**Work to complete**
**1)** Reproduce the album page everything from "The Pharcyde chronology" down to "up release Labcabincalifornia.", substituting "second album" for "follow up release".
**2)** Using the album page, state whether each statement below agrees with it, answering yes or no and quoting the deciding words: (a) Instrumentals was released by Delicious Vinyl Records. (b) Instrumentals contains the instrumental tracks of songs from Humboldt Beginnings. (c) The genre given for the album is hip-hop.
**3)** According to the album page, what is the title of the Pharcyde's debut album?

**Page extract**

------------------------------

Compilation album by the Pharcyde
- Released: September 13, 2005
- Genre: Hip-hop
- Label: Delicious Vinyl

The Pharcyde chronology
| Humboldt Beginnings (2004) | Instrumentals (2005) | Sold My Soul: The Remix & Rarity Collection (2005) |

= Instrumentals (The Pharcyde album) =

Instrumentals is an album by American hip-hop group the Pharcyde. The album was released September 13, 2005 by Delicious Vinyl Records. It contains the instrumental tracks of songs found in their debut album Bizarre Ride II the Pharcyde and its follow up release Labcabincalifornia.

------------------------------

[Saved entries]
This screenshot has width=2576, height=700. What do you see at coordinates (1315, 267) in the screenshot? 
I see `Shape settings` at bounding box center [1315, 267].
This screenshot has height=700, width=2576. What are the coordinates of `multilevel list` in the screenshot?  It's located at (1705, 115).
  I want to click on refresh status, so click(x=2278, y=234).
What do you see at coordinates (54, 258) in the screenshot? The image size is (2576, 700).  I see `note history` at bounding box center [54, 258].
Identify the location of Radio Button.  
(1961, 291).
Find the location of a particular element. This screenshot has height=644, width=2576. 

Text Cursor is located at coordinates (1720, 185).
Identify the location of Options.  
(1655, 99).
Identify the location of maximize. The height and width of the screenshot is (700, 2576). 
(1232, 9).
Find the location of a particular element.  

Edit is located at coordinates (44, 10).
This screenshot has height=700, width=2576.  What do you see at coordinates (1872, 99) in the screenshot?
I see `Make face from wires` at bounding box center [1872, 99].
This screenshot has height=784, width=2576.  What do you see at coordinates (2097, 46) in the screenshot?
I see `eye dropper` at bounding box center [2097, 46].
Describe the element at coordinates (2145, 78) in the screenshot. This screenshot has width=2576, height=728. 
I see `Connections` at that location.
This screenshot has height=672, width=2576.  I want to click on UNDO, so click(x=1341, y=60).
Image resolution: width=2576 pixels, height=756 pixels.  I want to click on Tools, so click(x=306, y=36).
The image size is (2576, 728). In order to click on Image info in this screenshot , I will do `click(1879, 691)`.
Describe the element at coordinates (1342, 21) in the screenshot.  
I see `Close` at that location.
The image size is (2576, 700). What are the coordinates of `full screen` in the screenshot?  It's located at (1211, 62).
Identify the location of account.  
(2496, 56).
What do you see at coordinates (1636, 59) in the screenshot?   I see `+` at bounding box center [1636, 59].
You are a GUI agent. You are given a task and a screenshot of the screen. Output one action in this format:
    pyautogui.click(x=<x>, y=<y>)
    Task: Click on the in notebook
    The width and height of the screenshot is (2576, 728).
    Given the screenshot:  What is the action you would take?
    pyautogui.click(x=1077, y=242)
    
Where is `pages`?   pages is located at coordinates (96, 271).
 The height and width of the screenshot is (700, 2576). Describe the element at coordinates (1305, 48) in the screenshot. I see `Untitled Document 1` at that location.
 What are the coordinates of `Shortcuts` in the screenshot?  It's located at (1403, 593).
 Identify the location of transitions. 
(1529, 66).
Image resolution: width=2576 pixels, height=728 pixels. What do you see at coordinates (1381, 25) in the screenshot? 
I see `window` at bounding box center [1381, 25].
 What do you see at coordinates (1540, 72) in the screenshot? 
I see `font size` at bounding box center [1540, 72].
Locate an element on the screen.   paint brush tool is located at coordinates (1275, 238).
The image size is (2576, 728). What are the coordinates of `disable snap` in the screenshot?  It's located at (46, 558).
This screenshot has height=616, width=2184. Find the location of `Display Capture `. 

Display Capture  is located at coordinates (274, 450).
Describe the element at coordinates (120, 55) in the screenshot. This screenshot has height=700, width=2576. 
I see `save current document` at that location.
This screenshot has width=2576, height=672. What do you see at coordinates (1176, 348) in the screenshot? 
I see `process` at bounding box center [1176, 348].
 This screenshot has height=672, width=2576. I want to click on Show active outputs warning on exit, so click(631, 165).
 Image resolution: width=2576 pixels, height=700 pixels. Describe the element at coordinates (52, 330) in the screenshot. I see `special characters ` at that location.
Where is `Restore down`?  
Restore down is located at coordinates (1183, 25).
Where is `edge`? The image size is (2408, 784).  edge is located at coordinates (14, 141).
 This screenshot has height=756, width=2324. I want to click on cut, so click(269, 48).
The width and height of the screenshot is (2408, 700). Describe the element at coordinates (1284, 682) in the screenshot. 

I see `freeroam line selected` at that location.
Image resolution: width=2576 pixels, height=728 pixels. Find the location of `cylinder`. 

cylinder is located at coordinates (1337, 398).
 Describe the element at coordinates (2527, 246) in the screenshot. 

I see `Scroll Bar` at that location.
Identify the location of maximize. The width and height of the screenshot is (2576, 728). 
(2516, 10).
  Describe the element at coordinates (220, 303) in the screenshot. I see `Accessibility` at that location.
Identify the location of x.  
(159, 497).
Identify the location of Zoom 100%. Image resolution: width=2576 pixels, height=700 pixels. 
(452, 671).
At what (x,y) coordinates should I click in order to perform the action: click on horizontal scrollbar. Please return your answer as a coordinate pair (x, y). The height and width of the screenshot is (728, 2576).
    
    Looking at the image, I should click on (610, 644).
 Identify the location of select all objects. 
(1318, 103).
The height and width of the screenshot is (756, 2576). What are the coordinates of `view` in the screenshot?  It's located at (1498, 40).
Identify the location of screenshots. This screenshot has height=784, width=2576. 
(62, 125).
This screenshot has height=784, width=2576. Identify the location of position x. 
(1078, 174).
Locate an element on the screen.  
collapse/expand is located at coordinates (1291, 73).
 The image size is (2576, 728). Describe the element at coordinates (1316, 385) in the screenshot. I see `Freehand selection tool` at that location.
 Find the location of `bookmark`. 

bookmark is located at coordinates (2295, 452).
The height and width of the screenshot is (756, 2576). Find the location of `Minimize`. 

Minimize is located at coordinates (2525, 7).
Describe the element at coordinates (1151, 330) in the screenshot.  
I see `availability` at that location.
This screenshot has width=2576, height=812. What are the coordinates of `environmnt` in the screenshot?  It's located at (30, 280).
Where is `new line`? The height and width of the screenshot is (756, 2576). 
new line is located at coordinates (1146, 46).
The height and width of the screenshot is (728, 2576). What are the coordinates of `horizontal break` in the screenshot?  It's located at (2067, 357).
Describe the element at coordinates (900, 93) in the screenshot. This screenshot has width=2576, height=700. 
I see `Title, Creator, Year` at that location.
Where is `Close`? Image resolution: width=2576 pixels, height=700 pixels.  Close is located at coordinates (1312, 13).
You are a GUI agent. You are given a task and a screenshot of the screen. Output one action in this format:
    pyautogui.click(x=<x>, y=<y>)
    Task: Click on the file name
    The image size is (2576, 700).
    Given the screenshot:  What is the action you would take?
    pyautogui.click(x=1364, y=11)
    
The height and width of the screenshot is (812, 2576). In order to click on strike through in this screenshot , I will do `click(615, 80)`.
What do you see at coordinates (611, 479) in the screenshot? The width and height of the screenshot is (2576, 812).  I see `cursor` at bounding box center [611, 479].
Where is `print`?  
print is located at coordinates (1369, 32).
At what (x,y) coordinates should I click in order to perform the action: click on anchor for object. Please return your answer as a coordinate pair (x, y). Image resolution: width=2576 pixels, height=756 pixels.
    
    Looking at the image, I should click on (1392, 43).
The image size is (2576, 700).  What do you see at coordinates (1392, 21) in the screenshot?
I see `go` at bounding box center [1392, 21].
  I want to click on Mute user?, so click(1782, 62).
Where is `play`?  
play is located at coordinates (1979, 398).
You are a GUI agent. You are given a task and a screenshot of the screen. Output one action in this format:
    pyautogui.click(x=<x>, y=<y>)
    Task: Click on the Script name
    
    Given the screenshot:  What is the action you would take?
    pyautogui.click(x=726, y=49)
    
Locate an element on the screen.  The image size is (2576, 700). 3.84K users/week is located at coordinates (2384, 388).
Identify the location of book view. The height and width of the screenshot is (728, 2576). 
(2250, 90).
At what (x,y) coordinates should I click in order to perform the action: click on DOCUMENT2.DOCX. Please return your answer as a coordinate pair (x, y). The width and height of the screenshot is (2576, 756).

------------------------------

**Solutions**
**1)**
The Pharcyde chronology
| Humboldt Beginnings (2004) | Instrumentals (2005) | Sold My Soul: The Remix & Rarity Collection (2005) |

= Instrumentals (The Pharcyde album) =

Instrumentals is an album by American hip-hop group the Pharcyde. The album was released September 13, 2005 by Delicious Vinyl Records. It contains the instrumental tracks of songs found in their debut album Bizarre Ride II the Pharcyde and its second album Labcabincalifornia.

**2)**
(a) Yes: "The album was released September 13, 2005 by Delicious Vinyl Records."
(b) No: "It contains the instrumental tracks of songs found in their debut album Bizarre Ride II the Pharcyde and its follow up release Labcabincalifornia."
(c) Yes: "Genre: Hip-hop"

**3)** Bizarre Ride II the Pharcyde